ISLAMABAD: The Ministry of Finance has requested that all ministries, divisions, departments, and self-governing institutions turn over any monies that they believe cannot be used within the current fiscal year, which ends on June 30, 2024, by May 15 in order to facilitate the finalization of the federal budget for 2024–25.
All entities created or run with public funds are required by the Public Finance Management Act (PFMA) of 2019 to turn over their excess funds by May 31 in order to close the fiscal year’s books. The approval and distribution of monies for the upcoming fiscal year are predicated on this money surrender.

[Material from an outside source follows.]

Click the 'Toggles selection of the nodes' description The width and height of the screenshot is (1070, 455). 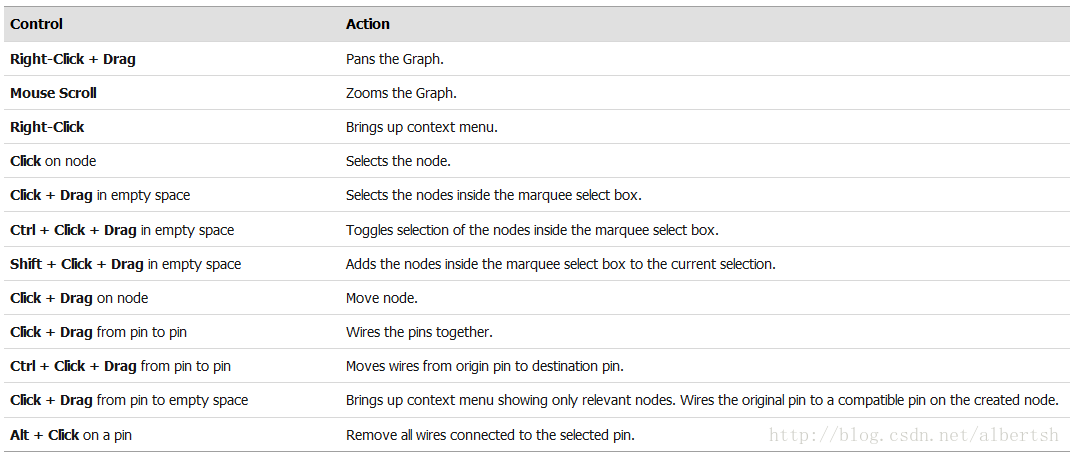[x=532, y=230]

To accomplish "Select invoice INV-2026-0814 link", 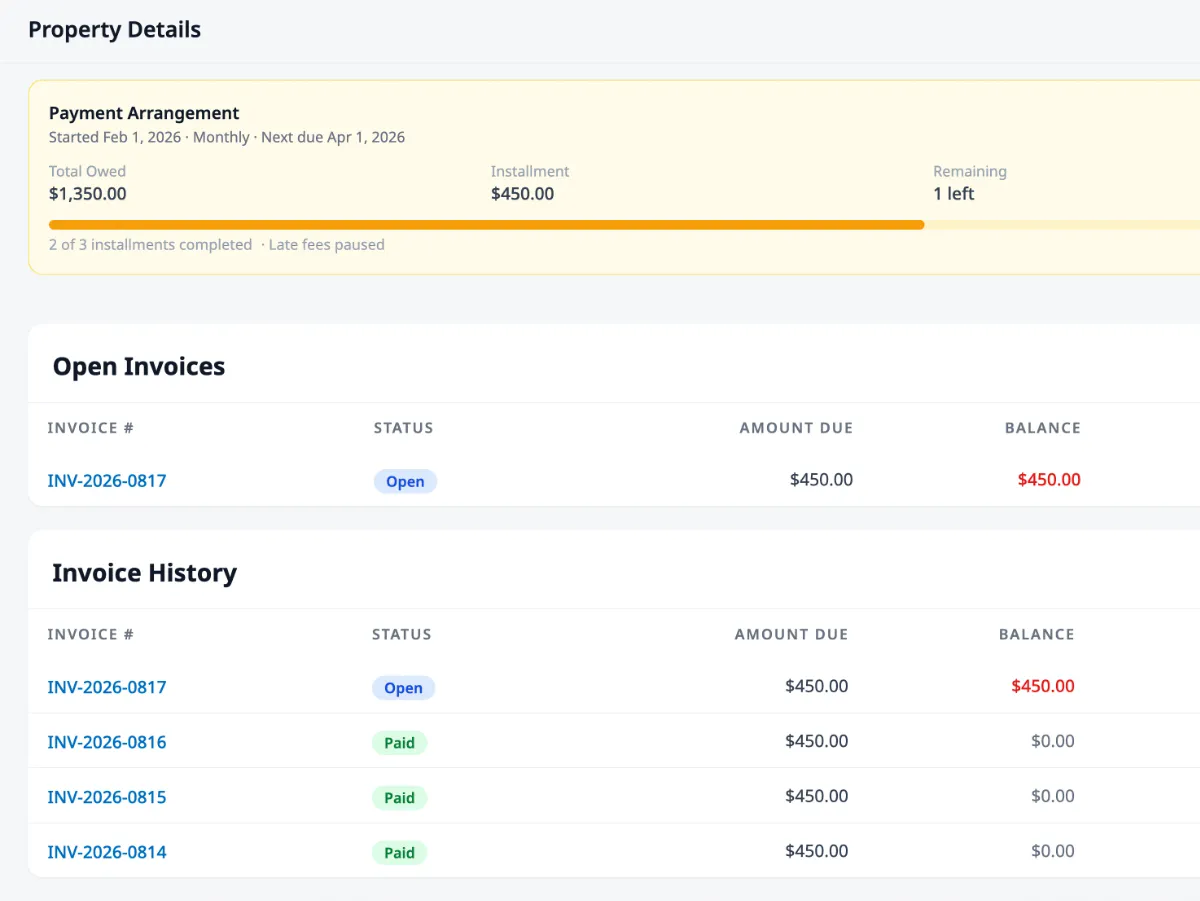I will (x=107, y=852).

But according to the federal government’s Accounting Policies and Procedures Manual (APPM), any unused money or money that is expected to remain unused must be turned in by May 15 of each year at the latest. In order to provide more clarity, the finance secretary has directed all counterparts in other ministries to follow the APPM.
Because of this, the deadline for turning in unused funds has been moved ahead to May 15 in anticipation of the International Monetary Fund (IMF) negotiations over the 24th bailout program. Based on actual spending in the current year, the allocations for both development and non-development expenditures for the upcoming fiscal year will be determined.
For entrance into the central budget software system, SAP, the finance ministry has issued an order to all primary accounting officers, requesting them to “ensure that all surrender orders are issued and communicated to” the director of budget computerization by May 15 at the latest. As required by Section 12 of the PFMA, the order is applicable to all ministries, divisions, their affiliated departments and lower offices, and autonomous organizations.
Amounts contained in the first approved budget must be returned to the Ministry of Finance, which is in charge of federal funds, in accordance with the financial regulations and the PFMA 2019 “because they have not or will not be spent in the financial year by the entity.”
All ministries, divisions, their attached departments, subordinate offices, and autonomous organizations are required to turn over all anticipated savings in the grants or assignment accounts, or grant-in-aid controlled by them, to the Finance Division [by the thirty-first day of May each year], according to Section 12 of the PFMA 2019.
The Finance Division may choose to extend the deadline before the end of the fiscal year in an extraordinary situation if necessary. According to the provision, the Finance Division must also notify the parties involved in the surrenders that they have accepted them before the end of the fiscal year. If necessary, they must also include a corresponding amount in the budget for the following fiscal year.
Any spending entity mandated by the APPM to perform tasks or incur expenses on behalf of another must properly manage its budget with respect to the money granted by the primary authority.
It is incumbent upon the entity making the expenditure to guarantee that the amount of money supplied by the principle entity is not surpassed, that the money is utilized for the intended purpose, and that any savings that are anticipated are immediately returned to the principal company. The principal entity must then notify the spending entity in question of the grant within which expenses may be incurred and provide the necessary consent for expenses to be incurred by a designated authority within that entity.
All such entities are required under APPM Section 3.3.12.6 to turn over all projected savings to the government as soon as they are anticipated, but no later than May 15 of each year.
It states, “Savings from funds provided after May 15 must be surrendered no later than 30 June,” directing the chief accounting officers to implement strict controls over how any savings, real or potential, are spent.
These regulations prohibited savings from “being held in reserve for possible future excesses,” prohibited postponed expenses from being redistributed to cover new expenses, and prohibited expenditures from being made just because grant monies could become available. The statement read, “Grants that cannot be properly utilized must be surrendered.”
As mandated by the PFMA 2019 earlier in the year, the government forced all ministries, divisions, the four provinces, Azad Kashmir, and Gilgit-Baltistan to turn over their working capital and excess funds held for investment right away and deposit them into the federation’s single treasury account.
According to Article 78 of the Constitution, any money collected by the federal government or on its behalf must be placed into the Public Account of the Federation (PAF) or the Federal Consolidated Fund (FCF). Article 79 mandates that an act of parliament control the custody and payment of funds from and to the central account. The State Bank of Pakistan maintains the cash balances of both FCF and PAF under central account No. 1 (non-food).
All matters pertaining to the FCF and PAF are now governed by the Public Finance Management Act (PFMA), which was passed by the parliament in 2019 at the request of loan agencies. It mandates that the finance division, which is overseen by the federal government generally, run the FCF and PAF.
Furthermore, according to Section 23(2) of the Act, “no authority shall transfer public moneys for investment or deposit from the government account, including the assignment accounts, to any other bank account without the federal government’s prior approval.”
Furthermore, no authority may transfer public funds in violation of sub-section (2) of Section 23 according to Rule 4(4) of the Cash Management and Treasury Single Account Rules 2020, and Section 45 of the Act has superseding effect over all other laws and laws that are inconsistent with this Act.